▸ **Goal of the exercise**
According to the report below on Governor Obaseki's meeting with Japanese executives, how many additional megawatts will Edo contribute to the national grid?

▸ **Document segment**
Governor Godwin Obaseki of Edo State on Monday, met with executives representing Mitsubishi, Sojitz, Toyota, Sumitomo, Yamaha, Yokogawa, Panasonic and the Japanese Trade Organization (JETRO) to plan potential investments in Edo state and assure them of availability of resources including labour.
This happened in Lagos where the governor also told them that Edo was safe, had good economic policies, three government owned universities, two private universities, a college of medicine, an Institute of Management Technology and a Polytechnic that could train middle level labour.
He added that the state had developed a database of unemployed young people in the state, which the Japanese could tap into, adding that Edo’s proximity to Lagos and Port Harcourt could also be utilized to develop a lucrative trade route.
Edo North, explained Governor Obaseki, was rich in solid minerals such as limestone for cement production and fertile soil for cocoa production; while Edo South and Edo Central were good for maize, cassava, rubber and palm production.
All these complemented an onshore gas reserve located at Oben near Benin City where some critical national assets such as power installation passed through the state.
On power, the governor disclosed that Edo would be contributing 900 additional megawatts to the national grid through the 450MW Azura power plant and the 450MW National Integrated Power Plant (NIPP) project in Benin City.
Meanwhile, he also explained to them that the state government had signed a Power Purchase Agreement (PPA) with Ossiomo power in Ologbo to supply uninterrupted power to all the government buildings located in the Sapele Road axis of the city.
Security would not be a problem, stressed Governor Obaseki, as the state was in collaboration with the Nigerian police to curb isolated incidences of crime in and around the state, and there was no time to waste in developing the state.

▸ **Information shown**
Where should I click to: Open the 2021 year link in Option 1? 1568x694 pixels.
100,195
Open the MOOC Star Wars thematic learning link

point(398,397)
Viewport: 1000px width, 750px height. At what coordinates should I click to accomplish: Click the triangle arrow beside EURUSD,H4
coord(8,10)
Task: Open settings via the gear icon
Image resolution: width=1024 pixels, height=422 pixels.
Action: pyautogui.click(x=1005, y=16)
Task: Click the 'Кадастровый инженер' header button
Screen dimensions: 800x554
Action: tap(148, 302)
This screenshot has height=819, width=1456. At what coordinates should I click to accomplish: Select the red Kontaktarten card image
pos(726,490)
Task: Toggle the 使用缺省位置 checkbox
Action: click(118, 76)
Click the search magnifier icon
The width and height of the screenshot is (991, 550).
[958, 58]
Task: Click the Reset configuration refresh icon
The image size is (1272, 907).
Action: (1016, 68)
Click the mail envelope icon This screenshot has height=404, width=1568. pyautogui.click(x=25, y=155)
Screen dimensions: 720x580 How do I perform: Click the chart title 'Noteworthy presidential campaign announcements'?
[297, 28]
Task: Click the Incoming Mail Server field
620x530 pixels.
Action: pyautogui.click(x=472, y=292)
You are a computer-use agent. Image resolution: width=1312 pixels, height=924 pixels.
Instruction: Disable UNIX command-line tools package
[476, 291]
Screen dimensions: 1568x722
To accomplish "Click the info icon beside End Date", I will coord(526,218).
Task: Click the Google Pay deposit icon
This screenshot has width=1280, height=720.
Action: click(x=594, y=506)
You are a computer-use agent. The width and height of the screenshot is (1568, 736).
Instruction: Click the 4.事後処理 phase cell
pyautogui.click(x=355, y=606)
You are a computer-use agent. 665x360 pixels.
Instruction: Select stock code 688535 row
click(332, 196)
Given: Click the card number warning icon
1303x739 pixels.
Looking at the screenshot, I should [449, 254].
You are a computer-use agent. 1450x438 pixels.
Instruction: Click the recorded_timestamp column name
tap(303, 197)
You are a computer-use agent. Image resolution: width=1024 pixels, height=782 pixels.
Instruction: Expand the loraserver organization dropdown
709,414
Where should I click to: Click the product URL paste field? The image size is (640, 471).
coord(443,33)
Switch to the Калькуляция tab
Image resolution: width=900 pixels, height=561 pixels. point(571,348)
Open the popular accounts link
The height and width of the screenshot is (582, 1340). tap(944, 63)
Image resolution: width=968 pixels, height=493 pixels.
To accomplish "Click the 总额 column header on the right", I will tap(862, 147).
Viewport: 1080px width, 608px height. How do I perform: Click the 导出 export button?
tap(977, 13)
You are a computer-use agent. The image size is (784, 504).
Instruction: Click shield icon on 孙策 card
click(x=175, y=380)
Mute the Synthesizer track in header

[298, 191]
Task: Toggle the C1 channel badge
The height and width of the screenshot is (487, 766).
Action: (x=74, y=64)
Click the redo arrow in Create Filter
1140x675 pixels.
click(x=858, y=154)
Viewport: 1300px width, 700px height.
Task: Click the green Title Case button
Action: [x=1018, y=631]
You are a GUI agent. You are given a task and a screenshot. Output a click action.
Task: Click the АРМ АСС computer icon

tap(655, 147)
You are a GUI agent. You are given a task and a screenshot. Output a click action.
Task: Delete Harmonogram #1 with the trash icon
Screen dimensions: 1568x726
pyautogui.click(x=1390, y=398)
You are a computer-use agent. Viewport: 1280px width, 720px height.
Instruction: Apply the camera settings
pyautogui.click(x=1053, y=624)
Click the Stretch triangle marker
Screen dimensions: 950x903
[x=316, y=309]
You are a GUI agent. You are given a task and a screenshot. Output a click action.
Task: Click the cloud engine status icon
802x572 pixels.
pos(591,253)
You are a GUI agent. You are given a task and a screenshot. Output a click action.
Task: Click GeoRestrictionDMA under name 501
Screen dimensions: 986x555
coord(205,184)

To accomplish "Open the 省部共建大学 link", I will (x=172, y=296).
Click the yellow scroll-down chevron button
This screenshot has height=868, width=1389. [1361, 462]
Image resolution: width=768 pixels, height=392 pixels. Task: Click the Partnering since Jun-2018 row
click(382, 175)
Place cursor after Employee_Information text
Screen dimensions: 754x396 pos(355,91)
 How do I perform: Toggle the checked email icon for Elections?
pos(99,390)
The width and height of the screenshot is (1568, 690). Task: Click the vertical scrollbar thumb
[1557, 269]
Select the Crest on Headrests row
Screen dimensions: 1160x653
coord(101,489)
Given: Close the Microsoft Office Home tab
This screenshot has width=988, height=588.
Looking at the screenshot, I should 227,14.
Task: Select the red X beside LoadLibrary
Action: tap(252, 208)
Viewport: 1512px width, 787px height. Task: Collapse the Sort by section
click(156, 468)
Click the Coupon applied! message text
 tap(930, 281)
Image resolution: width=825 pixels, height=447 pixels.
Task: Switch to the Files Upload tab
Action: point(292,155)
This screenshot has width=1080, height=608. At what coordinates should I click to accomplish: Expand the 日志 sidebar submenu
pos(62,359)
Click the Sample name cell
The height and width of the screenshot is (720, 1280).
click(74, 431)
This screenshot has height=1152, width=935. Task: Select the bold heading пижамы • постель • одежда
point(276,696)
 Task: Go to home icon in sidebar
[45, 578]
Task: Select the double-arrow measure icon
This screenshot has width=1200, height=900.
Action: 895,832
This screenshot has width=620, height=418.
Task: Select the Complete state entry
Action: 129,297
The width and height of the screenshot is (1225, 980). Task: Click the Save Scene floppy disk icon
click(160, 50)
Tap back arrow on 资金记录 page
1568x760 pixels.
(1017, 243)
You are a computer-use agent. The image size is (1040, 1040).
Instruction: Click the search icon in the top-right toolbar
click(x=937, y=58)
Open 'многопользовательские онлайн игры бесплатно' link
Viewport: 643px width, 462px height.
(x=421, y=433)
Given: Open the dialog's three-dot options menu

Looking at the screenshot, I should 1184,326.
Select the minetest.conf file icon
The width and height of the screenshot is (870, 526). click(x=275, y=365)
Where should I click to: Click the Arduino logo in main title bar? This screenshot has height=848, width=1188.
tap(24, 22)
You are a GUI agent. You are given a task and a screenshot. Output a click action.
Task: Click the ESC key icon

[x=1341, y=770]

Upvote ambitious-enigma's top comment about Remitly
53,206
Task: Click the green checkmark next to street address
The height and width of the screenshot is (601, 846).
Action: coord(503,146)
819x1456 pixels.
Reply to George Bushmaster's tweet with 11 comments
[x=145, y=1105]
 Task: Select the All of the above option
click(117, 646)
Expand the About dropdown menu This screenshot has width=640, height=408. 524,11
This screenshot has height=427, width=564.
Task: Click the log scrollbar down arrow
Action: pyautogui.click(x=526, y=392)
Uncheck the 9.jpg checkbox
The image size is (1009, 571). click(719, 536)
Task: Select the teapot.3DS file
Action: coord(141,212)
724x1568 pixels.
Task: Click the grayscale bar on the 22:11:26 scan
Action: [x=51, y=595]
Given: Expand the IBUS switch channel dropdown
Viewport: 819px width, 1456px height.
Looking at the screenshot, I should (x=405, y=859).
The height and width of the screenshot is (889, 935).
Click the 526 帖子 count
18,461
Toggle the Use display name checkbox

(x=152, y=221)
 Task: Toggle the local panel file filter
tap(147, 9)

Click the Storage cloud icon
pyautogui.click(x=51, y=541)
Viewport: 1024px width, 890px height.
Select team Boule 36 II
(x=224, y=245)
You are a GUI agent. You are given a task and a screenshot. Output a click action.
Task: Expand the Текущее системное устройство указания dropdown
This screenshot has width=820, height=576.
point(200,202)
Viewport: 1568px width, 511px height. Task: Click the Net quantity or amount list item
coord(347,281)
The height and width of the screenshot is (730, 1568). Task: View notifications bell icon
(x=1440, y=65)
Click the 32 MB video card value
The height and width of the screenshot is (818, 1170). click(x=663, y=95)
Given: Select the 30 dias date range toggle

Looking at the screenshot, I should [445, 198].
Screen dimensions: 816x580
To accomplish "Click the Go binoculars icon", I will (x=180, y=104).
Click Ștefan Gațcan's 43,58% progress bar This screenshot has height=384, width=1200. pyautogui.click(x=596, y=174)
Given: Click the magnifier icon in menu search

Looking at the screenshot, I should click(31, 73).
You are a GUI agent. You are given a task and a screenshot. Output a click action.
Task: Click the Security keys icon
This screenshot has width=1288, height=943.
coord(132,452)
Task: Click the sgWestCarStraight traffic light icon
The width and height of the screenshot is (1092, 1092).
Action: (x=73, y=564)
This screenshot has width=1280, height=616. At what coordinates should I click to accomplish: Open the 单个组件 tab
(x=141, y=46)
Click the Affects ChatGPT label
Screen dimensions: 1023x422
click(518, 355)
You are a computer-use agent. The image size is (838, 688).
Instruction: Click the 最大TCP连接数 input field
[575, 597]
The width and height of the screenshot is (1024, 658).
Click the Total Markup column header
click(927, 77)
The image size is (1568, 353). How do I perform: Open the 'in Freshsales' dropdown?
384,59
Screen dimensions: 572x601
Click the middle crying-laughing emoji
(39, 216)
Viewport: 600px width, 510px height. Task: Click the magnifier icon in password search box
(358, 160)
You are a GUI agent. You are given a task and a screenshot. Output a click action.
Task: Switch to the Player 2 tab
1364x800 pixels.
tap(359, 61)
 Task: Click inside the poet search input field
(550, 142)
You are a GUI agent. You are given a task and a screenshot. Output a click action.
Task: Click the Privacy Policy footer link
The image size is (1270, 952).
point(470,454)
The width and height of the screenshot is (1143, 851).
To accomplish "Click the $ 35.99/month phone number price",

▸ **Response**
900 megawatts, through the 450MW Azura power plant and the 450MW NIPP project in Benin City.